The theme of our Clergy-Laity Congress this past July, “Gather My People to My Home,” presents several challenges and questions that are important to consider. For example, what images do we call to mind when we hear the term “Home” as used in the theme? How are we the voices of Christ, who act as His servants to “Gather” God’s people to His Home? What do we exactly mean when we use the term “Gather?” And what is the precise meaning of the word “People” as employed in the theme? These and related questions and challenges will serve as topics for reflection over the next few months. We begin this month by rising to the challenge of more fully appreciating the term “My” as used in the language of the theme.
The term “My” in our theme is a clear reference to God, the Creator of the universe and of all humanity. Note that this term is used in the first person possessive case. The theme, in other words, understands the terms “people” and “home” as meaning God’s people and God’s home. As it applies to people, it is appropriate to speak of a broad rather than narrow understanding of humanity as “God’s people.” A broad interpretation of humanity without any exclusions, discriminations, or exceptions is entirely consistent with Christ’s parable of the Great Banquet in the Gospel of Luke, where the substance of our theme is vividly expressed. In that parable, the householder, who symbolizes God, tells his servant to "Go out quickly to the streets and lanes of the city, and bring in the poor and maimed and blind and lame…go out to the highways and hedges and compel people to come in, that my house may be filled " (Luke 14:21-23). Notice the great lengths to which the householder goes. He goes to the people on the streets and lanes, on the highways and the hedges, in other words, to those people who make their “homes” in the margins of society. In this sense, “God’s home” is also identified in broad rather than narrow terms.

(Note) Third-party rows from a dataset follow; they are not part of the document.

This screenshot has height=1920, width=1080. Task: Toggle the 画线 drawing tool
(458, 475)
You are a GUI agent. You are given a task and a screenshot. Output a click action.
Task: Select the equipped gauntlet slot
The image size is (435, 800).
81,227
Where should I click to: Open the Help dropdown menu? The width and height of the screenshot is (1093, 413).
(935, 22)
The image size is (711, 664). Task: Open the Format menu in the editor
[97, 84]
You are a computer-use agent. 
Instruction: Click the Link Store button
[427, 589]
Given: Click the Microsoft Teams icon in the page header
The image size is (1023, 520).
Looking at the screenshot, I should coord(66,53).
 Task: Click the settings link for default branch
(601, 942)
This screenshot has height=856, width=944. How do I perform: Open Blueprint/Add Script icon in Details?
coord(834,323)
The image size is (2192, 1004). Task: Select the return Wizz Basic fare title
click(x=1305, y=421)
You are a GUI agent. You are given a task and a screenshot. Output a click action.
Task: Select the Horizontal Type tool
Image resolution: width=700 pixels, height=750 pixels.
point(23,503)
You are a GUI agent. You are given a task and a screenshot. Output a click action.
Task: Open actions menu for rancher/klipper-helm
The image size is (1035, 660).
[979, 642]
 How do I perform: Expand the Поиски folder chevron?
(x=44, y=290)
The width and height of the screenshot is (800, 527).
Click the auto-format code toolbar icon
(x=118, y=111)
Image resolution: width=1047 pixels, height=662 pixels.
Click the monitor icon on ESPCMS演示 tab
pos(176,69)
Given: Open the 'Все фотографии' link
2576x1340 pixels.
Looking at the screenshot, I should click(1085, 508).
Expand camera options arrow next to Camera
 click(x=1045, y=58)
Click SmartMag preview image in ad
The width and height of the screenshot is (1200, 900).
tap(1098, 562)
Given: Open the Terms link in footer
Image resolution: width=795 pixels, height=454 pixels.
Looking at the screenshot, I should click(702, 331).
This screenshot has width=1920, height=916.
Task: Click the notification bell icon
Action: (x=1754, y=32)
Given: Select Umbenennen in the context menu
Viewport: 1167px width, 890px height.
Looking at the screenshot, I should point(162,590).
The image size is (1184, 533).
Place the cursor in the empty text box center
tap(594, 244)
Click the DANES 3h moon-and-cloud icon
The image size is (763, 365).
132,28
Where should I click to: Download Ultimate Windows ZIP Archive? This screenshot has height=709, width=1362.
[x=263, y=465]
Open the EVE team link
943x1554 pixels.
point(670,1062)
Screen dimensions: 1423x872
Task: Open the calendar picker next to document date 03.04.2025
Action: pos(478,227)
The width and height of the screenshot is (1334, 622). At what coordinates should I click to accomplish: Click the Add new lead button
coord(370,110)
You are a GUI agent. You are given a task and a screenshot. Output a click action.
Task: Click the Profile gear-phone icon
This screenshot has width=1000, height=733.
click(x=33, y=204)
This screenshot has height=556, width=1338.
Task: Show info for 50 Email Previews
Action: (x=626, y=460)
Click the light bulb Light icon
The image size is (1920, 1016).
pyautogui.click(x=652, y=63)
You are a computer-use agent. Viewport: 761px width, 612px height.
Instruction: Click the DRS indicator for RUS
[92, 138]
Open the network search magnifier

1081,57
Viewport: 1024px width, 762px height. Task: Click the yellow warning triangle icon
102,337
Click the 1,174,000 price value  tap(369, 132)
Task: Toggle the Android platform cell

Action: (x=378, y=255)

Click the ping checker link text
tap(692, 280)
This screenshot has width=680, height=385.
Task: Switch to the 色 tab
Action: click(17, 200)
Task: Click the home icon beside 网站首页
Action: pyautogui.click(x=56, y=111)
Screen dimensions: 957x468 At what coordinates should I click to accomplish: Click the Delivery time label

This passage from Luke is compelling of how God communicates directly to us that “His people” includes the entirety of humankind and that “His home” includes the entirety of our planet. The implications of this understanding for our theme of “Gathering God’s people to His Home” are tremendous because it means that our work is unlimited. It means that our mission has no boundaries. It means that we are called to gather every human being of every continent to God’s Home. We do this not in a propagandistic way or in a manner that proselytizes people of other faiths, but, rather, to share with others the love that God extends equally to all people regardless of our level of familiarity with them, or of their social or economic position. It also means that as we invite others to our parishes, and thus to the House of God, we do so with unconditional love and respect, and that we view all others as icons of God, created in His image and likeness.
This brief reflection has endeavored to serve as a preview of the next series of reflections over the forthcoming months. Many of the ideas presented here require independent space in order to be developed thoroughly. This will be our collective task which all are invited to join, as we, the Greek Orthodox faithful of America, embrace the challenge of gathering God’s people to His home.